What is this accent?

In a recent Planet Money podcast, they interview a girl who questioned the lack of female characters in video games, or specifically the need to purchase a female character as an upgrade, when the male character is free. I don’t think they mentioned where she is from, and she has an accent I can’t place. It’s East Coast, I think. Boston, maybe?

I think her first language is not English, so that’s not a regional accent, but rather a foreign “accent” (technically “L1 interference”).

Which language? I would guess a Germanic one – maybe Swedish or Dutch, or German, or perhaps even Icelandic.

I was also going to say Icelandic. Or Dutch if not.

To me she sounds like an American kid with a speech impediment.

Yes, it sounds like a rhotacism to me.

Agreed.

It’s not a typical Dutch accent, for sure. Her name isn’t exactly Dutch either, and it certainly is not Icelandic. TBH I think **Acsenray **might be on to something.

In my experience, small children have the hardest time learning the American alveolar approximants, R and L /ɹ/ and /l/.

The postalveolar approximant /ɹ/ often becomes heavily labialized /ɹʷ/ or fully moves toward /w/ or /ʋ/.

The lateral alveolar approximant /l/ often becomes velarized /l̴/. This is the “dark L” or “swallowed L” or “liquid L” sound.

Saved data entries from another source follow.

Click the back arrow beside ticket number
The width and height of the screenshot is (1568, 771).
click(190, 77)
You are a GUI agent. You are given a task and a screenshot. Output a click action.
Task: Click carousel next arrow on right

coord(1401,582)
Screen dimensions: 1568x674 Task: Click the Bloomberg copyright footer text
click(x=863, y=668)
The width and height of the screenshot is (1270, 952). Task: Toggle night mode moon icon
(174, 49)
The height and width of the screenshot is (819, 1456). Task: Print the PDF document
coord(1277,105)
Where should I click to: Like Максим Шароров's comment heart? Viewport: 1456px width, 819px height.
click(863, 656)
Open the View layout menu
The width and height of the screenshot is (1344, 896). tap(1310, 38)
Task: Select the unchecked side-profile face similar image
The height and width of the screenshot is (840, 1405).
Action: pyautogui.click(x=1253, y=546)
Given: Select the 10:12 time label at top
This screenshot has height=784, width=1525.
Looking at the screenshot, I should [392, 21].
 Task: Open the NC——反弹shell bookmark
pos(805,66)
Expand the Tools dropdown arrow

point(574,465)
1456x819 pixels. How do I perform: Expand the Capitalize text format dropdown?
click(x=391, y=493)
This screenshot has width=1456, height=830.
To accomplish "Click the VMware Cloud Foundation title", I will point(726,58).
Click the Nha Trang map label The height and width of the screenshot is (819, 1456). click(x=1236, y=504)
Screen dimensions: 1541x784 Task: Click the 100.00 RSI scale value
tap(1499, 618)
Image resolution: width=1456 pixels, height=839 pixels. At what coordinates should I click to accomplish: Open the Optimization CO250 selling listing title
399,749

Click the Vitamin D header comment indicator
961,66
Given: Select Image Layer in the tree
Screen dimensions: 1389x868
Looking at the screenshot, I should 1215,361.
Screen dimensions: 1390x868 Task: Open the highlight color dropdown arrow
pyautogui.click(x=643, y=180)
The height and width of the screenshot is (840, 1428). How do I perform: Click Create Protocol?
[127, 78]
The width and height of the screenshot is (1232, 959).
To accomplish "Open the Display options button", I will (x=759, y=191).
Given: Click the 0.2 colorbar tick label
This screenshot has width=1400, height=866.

You can think of this in a way as R being articulated too far forward in the mouth and L articulated too far backward in the mouth.

In some cases, this continues into older age—think Elmer Fudd for an extreme example.

Are you guys sure it’s a speech impediment? I also heard written “s” being pronounced as “s” in situations where standard English pronounces it “z.” This indicates to me a non-native English speaker (Da Bearss notwithstanding).

I listened to it a second time. There’s no question in my mind that it’s an ordinary American accent, with no obvious regional markers.

Most of the articles about Madeline “Maddie” Messer say she’s 12 years old and in the sixth grade, but they don’t say where she is from. This is the only one I found:

http://onbiu.com/6717-female-in-smartphone-games-characters-and-story-of-maddie-messer.html

However, this article keeps referring to Maddie as “he” and seems to be written by someone for whom English is not the first language.

Her Washington Post editorial — http://www.washingtonpost.com/posteverything/wp/2015/03/04/im-a-12-year-old-girl-why-dont-the-characters-in-my-apps-look-like-me/

— notes only that “Madeline Messer is a student in the 6th grade.”

I listened to this podcast episode recently and didn’t think Maddie had any sort of foreign accent. I don’t remember noticing anything unusual about her voice at all, but since she is 12 there’s a decent chance she has braces or a retainer and that might be interfering with her speech.

Yes, that occurred to me as well.

I think her pronunciation of the long “o” at various times and the word “girl” (at 3:20) as well as some clipped word endings give her away as German or Scandinavian.

One thing’s for sure, her voice is nowhere near as irritating as that of Jess, the NPR correspondent.

Yes, a typical American teenage girl with a slight speech impediment, I’d say.